There are two different approaches to deserializing the data received by a DAP client: The client may process the data as it is received (i.e., eager evaluation) or it may write those data to a store and process them after the fact (lazy evaluation). A variant of these techniques is to process the data and write it to a store, presumably because the initial processing steps are useful while having the data stored for later processing enables still other uses. However, in this document I'm not going to look at the latter case because experience so far with DAP2 has not provided any indication that would present any performance benefits. We do have example clients that use both eager and lazy evaluation.

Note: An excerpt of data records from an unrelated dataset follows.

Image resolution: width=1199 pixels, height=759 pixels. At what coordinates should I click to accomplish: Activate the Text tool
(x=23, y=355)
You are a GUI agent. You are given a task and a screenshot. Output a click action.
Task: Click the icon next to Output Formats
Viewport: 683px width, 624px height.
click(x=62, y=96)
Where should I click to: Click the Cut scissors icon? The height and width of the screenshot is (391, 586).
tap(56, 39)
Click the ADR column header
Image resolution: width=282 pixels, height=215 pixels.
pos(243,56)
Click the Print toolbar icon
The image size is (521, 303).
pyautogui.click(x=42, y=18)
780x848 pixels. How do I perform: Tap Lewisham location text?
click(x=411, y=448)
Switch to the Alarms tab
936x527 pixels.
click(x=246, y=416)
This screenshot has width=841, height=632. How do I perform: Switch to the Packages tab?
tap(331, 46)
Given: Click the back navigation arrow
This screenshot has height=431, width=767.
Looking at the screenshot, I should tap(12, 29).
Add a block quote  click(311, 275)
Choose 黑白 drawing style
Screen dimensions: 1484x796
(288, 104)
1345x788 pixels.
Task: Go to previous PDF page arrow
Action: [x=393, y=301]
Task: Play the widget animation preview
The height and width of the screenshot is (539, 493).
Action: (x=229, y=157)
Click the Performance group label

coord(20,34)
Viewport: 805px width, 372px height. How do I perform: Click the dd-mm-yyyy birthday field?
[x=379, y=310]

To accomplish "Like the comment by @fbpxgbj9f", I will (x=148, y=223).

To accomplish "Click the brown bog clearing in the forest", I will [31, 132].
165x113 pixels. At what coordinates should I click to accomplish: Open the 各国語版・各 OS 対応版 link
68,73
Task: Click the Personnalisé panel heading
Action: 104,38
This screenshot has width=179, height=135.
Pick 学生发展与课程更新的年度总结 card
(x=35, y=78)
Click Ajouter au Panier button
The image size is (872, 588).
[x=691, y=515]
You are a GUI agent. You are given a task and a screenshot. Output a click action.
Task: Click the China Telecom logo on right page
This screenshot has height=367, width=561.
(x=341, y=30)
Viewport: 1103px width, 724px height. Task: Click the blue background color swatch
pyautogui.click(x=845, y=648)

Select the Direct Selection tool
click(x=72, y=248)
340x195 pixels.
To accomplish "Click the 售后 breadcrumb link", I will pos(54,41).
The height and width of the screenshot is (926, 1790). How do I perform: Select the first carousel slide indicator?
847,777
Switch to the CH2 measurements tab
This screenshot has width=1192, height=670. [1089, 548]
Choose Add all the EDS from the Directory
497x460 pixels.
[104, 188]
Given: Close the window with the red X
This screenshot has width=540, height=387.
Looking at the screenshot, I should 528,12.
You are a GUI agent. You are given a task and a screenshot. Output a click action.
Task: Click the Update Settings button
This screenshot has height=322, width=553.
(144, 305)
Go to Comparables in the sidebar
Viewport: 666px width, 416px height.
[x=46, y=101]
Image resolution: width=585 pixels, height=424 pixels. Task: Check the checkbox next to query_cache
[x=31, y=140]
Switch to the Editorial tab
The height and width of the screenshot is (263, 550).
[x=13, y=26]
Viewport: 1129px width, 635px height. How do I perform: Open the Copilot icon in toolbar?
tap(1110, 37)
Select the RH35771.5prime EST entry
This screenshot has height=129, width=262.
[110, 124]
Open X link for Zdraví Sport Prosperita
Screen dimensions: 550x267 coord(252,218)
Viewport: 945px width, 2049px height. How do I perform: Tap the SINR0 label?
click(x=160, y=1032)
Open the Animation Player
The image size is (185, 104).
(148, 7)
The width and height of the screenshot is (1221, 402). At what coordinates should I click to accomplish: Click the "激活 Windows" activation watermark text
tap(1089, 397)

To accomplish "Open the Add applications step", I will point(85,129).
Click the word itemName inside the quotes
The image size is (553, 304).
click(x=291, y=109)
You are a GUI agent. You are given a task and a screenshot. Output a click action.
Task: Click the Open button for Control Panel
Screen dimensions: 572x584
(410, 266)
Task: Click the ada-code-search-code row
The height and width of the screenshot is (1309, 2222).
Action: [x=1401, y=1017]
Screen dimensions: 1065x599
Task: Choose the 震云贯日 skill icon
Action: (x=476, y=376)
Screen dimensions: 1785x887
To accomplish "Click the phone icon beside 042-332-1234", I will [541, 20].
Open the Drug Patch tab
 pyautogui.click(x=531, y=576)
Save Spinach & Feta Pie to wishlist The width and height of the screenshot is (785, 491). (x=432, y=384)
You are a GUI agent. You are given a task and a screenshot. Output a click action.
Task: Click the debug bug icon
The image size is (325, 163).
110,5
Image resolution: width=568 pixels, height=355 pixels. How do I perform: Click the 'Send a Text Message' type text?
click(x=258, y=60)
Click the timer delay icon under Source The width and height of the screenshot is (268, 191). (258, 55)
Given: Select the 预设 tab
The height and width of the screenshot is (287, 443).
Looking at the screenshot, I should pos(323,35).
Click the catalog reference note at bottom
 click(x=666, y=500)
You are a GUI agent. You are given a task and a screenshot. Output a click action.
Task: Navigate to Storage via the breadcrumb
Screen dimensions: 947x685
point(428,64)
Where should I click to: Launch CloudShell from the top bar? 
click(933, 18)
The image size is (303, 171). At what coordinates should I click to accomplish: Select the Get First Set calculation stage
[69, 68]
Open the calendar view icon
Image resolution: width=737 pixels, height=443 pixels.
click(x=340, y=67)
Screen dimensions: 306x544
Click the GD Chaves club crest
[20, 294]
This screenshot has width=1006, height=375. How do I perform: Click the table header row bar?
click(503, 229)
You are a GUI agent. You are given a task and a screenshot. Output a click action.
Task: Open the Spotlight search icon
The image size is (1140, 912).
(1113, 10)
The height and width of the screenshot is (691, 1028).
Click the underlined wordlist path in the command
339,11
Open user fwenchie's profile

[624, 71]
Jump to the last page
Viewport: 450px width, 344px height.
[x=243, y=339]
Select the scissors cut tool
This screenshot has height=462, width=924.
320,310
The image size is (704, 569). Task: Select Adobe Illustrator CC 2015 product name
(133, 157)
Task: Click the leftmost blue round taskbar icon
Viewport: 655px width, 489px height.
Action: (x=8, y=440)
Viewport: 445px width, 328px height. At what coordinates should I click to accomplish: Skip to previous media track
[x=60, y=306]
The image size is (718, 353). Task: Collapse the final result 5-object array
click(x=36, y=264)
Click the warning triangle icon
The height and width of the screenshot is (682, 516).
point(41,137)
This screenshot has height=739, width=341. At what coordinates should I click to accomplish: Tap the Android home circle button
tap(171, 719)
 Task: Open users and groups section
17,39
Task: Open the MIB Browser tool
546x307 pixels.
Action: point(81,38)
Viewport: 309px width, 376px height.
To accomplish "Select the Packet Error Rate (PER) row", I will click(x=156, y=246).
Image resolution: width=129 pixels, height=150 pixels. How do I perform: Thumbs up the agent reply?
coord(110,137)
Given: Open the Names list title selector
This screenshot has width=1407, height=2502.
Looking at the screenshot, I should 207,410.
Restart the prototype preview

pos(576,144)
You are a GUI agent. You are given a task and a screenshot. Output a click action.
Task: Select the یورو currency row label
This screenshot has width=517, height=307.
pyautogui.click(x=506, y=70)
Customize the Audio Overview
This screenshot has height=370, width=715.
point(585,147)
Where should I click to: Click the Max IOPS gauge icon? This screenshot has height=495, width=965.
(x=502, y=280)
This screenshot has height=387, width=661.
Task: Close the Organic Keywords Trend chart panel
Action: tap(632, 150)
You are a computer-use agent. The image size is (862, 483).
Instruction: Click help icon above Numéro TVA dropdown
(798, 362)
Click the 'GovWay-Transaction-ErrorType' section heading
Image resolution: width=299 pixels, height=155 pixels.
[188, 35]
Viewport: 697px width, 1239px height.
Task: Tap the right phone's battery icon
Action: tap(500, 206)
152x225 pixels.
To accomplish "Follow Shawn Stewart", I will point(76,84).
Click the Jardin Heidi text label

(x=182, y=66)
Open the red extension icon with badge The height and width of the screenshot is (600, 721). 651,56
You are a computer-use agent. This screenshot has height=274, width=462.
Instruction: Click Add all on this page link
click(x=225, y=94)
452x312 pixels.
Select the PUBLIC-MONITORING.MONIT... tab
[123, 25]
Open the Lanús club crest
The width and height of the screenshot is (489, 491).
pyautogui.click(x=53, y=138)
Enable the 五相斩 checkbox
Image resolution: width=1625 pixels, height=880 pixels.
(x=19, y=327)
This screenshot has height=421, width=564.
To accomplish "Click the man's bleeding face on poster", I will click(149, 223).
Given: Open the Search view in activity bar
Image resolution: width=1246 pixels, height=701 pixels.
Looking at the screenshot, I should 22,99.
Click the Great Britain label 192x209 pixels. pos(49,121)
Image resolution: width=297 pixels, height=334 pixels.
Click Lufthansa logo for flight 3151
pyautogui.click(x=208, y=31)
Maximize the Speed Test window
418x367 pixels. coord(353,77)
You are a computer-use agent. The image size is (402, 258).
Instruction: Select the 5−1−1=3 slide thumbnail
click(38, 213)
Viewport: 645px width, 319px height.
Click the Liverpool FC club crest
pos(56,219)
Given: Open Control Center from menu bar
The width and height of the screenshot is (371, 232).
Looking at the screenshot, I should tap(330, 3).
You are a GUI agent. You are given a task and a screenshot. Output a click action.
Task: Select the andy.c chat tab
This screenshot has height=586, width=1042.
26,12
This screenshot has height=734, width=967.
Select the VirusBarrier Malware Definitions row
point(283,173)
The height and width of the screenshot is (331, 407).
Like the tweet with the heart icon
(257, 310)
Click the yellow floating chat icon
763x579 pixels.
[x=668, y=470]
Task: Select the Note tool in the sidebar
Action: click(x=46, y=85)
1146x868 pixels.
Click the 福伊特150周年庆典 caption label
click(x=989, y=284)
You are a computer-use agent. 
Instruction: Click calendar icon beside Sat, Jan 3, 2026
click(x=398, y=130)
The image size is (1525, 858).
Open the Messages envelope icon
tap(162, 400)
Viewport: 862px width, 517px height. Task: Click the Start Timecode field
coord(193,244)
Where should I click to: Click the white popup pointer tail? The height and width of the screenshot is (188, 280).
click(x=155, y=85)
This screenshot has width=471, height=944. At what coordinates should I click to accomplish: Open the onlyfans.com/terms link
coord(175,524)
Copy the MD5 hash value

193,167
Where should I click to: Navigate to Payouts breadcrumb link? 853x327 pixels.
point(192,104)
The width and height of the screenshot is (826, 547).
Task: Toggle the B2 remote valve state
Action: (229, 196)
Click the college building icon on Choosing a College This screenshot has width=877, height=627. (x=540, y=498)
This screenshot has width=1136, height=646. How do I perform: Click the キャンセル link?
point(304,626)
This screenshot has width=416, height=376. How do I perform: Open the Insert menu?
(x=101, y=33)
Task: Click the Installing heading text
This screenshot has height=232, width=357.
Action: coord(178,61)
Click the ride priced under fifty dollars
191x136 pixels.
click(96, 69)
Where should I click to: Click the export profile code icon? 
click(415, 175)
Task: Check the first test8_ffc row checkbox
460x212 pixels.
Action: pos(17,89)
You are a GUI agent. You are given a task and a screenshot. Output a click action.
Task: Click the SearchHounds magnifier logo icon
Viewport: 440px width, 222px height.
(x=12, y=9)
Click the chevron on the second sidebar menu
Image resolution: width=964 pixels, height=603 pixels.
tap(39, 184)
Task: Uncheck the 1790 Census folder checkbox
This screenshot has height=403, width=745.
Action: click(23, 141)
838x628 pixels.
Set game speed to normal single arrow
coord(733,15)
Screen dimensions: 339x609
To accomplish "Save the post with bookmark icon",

HTTP/1.1 defines a chunked transport scheme. In the past we have spent a fair amount of time on the notion of chunking as a way to achieve reliable transmission of errors when those errors are encountered during response formulation, that won't be addressed in this document. Instead, this document will assume that the entire response document described here is chunked in a way that enables reliable transmission of errors. The details of that transfer encoding will be described elsewhere.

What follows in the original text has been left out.